|1/2 lb||(225 g) Schneiders® Bacon, chopped|
|2||Cloves garlic, minced|
|1||Onion, finely chopped|
|1||Red pepper, finely chopped|
|1||(19 oz) Can black beans|
|2 cups||(500 mL) Cooked rice|
|1/3 cup||(80 mL) Chopped cilantro|
|1/4 cup||(60 mL) Butter|
|2 tbsp||(30 mL) Brown sugar|
|2||Plantains, cut on the bias – ¼” (5 mm) thick|
COOK bacon over medium-high heat until crisp, about 8-10 minutes. Using a slotted spoon, remove the bacon from the pan and pour off all but 1 tbsp (15 mL) of bacon drippings. Reserve the extra bacon drippings for use later.

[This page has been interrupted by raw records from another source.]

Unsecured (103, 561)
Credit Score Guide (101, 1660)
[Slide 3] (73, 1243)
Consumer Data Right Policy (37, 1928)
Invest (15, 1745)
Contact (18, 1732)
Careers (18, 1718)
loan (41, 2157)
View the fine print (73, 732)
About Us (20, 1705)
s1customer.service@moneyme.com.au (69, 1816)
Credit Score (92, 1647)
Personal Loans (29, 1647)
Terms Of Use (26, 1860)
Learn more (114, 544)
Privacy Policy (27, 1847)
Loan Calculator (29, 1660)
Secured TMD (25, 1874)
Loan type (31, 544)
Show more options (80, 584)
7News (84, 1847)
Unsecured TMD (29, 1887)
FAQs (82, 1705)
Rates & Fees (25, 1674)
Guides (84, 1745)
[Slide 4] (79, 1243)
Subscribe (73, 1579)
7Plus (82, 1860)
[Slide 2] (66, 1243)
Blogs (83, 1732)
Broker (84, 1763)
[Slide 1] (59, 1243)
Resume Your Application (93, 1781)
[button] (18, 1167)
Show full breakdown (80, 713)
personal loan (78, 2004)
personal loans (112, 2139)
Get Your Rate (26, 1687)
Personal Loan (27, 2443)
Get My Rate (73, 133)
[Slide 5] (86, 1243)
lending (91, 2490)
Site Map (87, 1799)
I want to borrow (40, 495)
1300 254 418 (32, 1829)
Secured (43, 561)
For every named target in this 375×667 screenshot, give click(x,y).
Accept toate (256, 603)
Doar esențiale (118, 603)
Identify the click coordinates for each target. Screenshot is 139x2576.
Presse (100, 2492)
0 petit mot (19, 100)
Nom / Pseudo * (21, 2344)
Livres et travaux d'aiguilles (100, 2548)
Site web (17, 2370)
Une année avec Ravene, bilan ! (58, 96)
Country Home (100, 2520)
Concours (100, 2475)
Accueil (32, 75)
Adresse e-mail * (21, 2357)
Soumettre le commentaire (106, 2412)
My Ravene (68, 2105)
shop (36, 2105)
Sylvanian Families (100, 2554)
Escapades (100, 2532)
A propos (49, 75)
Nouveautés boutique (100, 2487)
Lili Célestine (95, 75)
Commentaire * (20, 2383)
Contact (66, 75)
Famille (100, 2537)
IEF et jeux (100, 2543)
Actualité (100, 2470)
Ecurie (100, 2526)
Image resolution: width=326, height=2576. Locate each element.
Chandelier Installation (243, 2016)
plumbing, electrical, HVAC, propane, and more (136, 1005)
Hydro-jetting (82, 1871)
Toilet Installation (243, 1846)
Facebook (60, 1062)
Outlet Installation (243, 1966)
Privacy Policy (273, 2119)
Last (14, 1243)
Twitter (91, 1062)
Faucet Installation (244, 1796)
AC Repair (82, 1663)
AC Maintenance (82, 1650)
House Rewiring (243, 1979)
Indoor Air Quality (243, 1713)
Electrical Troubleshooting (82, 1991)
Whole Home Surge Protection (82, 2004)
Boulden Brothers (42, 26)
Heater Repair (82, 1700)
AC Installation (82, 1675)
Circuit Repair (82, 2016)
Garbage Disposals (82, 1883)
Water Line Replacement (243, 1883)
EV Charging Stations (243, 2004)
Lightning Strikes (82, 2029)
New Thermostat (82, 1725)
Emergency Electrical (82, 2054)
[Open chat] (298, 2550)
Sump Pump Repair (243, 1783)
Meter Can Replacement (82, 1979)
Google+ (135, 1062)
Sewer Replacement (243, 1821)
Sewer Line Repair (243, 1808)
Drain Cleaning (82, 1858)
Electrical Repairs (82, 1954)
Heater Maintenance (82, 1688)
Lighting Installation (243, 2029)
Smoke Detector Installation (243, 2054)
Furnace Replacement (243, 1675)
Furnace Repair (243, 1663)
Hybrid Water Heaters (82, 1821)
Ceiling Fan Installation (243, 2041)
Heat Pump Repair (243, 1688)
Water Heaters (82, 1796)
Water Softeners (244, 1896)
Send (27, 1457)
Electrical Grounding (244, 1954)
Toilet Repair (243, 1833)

ADD garlic, onion and pepper to the pan and cook until soft and fragrant. Add the reserved bacon drippings back in to the pan along with beans and their liquid, rice and bacon. Fry until heated through and starting to crisp at the edges of the pan. Garnish with chopped cilantro.
MEANWHILE, melt butter in a skillet over medium heat. Stir in sugar then add plantains. Cook for 3-4 minutes per side or until soft.
SERVE plantains along with the bacon, bean and rice mixture topped with a fried egg.